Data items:
....
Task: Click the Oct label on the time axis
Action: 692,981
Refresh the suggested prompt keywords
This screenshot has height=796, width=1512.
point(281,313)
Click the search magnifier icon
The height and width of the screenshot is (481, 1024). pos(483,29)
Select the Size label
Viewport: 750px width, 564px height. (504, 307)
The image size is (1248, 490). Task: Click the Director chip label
....
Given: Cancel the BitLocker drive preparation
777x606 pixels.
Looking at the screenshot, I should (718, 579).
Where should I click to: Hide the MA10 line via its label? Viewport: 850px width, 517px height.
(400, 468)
....
## [To do]
Could you restate, word for word, the lines above from the one with "Click the search magnifier icon" to the one with "The image size", both included?

## [Exercise result]
Click the search magnifier icon
The height and width of the screenshot is (481, 1024). pos(483,29)
Select the Size label
Viewport: 750px width, 564px height. (504, 307)
The image size is (1248, 490). Task: Click the Director chip label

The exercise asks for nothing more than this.